Par Guillaume Roland et Julie Pleuvret, le 22 mai 2023

 

Le salarié qui refuse de subir des agissements répétés de harcèlement moral et qui les dénonce, ne peut, en vertu de l’article L 1152-2 du Code du travail, être sanctionné ou licencié pour avoir témoigné de tels agissements ou les avoir relatés.

Un licenciement prononcé pour un tel motif est nul de plein droit, sauf si la mauvaise foi du salarié est établie, laquelle ne peut résulter que de la connaissance par le salarié de la fausseté des faits qu’il dénonce.

Cependant en 2017, la Cour de cassation* jugeait que le salarié ne pouvait bénéficier de la protection légale contre le licenciement tiré d’un grief de dénonciation de faits de harcèlement moral que s’il avait lui-même dans sa lettre, expressément qualifié les faits d’agissements de harcèlement moral.

Cette décision avait été fortement critiquée, notamment en raison des conséquences indemnitaires pour le salarié qui, demeuré dans l’ignorance de ce formalisme, ne pouvait plus obtenir réparation que sur le terrain de l’absence de cause réelle et sérieuse et dans les limites du barème.

La Cour d’appel de Caen résiste et accueille la demande de nullité d’une salariée licenciée pour faute grave après avoir dénoncé la dégradation de ses conditions de travail et de sa santé mais sans avoir utilisé l’expression « harcèlement moral ».

Par un arrêt du 19 avril 2023**, rendu en formation plénière, la haute Cour opère un revirement et décide qu’il y a lieu désormais de juger que le salarié qui dénonce des faits de harcèlement moral ne peut être licencié pour ce motif, peu important qu’il n’ait pas qualifié lesdits faits de harcèlement moral lors de leur dénonciation, sauf mauvaise foi.

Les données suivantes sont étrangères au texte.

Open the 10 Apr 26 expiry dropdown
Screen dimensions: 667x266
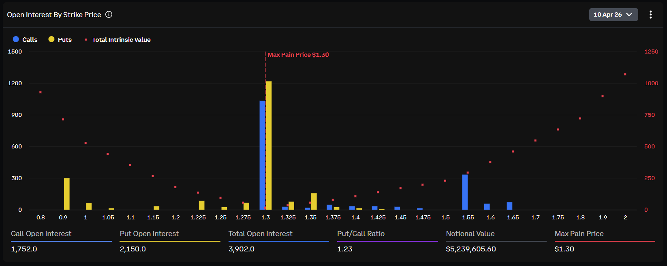pos(613,15)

La Cour prend cependant le soin de préciser qu’en l’espèce, l’employeur ne pouvait légitimement ignorer que la salariée dénonçait des faits de harcèlement moral dès lors qu’elle se plaignait d’une dégradation de ses conditions de travail et de son état de santé.

 

Notre avis : Les termes de la lettre de dénonciation conservent donc leur importance puisque la protection des salariés dénonçant des faits de harcèlement moral jouera s’il ne fait aucun doute que les griefs exprimés sont de nature à constituer un harcèlement.